4

My assignment is to fix Larry Wall's original patch code so that it compiles in ANSI C and the debug it. However, I don't really understand what the code in the savestr function does well enough to fix it.

char *
savestr(s)
register char *s;
{
    register char  *rv,
                   *t;

    t = s;
    while (*t++)
    rv = malloc((MEM) (t - s));
    if (rv == NULL)
        fatal ("patch: out of memory (savestr)\n");
    t = rv;
    while (*t++ = *s++);
    return rv;
}

My understanding is that savestr takes a string argument and returns a string. The function creates two strings, rv and t. and then assigns t to be s. After that line, I'm completely lost. Can someone please explain to me what the code is doing? I especially don't understand how the while loops are moving along, and I have no idea what (t-s) does.

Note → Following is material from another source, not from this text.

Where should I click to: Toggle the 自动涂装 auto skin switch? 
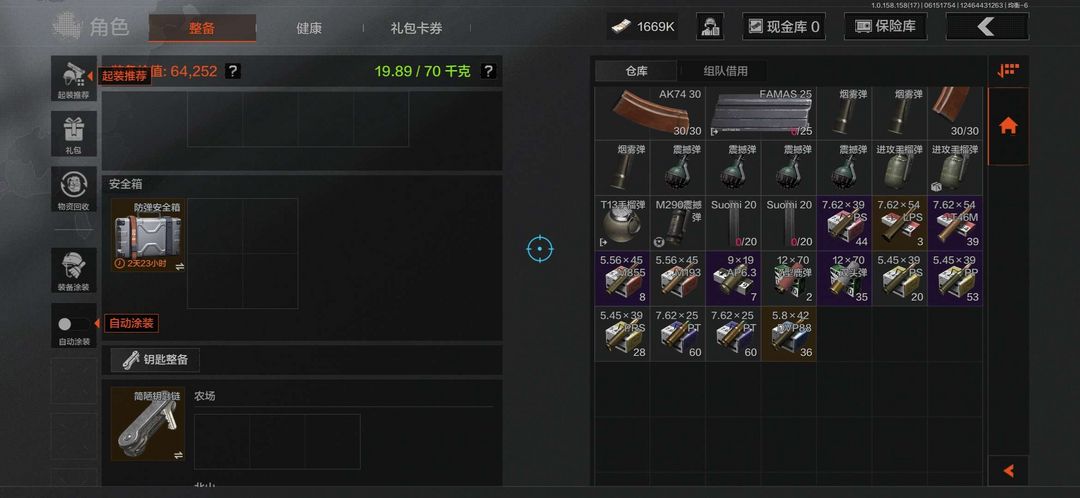(74, 324)
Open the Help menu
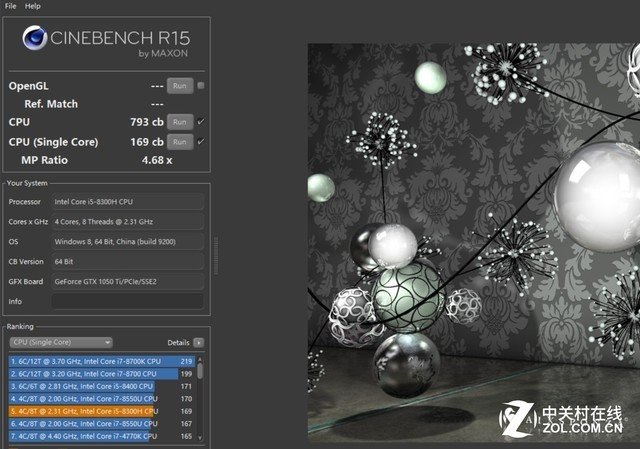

Thank you for any guidance you may have for me.

  • 4
    Accept that the indentation is correct. Imagine a `;` on the end of the `while()`... Think it through. (Or, is the missing `;` just a typo in your question? If so, please correct that.) – Fe2O3 Feb 26 '23 at 05:52
  • The first one searches for a null, the second one makes a copy. The whole function is essentially `strcpy`. – Ouroborus Feb 26 '23 at 05:57
  • 2
    @Ouroborus More like `strdup`. – Retired Ninja Feb 26 '23 at 06:02
  • "The function creates two strings, rv and t." This is a fundamental misunderstanding. The function declares two variables of type `char *` named `rv` and `t`. It creates one string. `rv` holds the address of the first character of that string, and `t` is used to iterate through the string. But the word "string" is being abused here, since `t` is being used to write into memory, which does not contain a string until a `'\0'` char is written to it through `t`. – William Pursell Feb 26 '23 at 14:05

3 Answers3

4
char *
savestr(s)
register char *s;

This is an old K&R style declaration/definition.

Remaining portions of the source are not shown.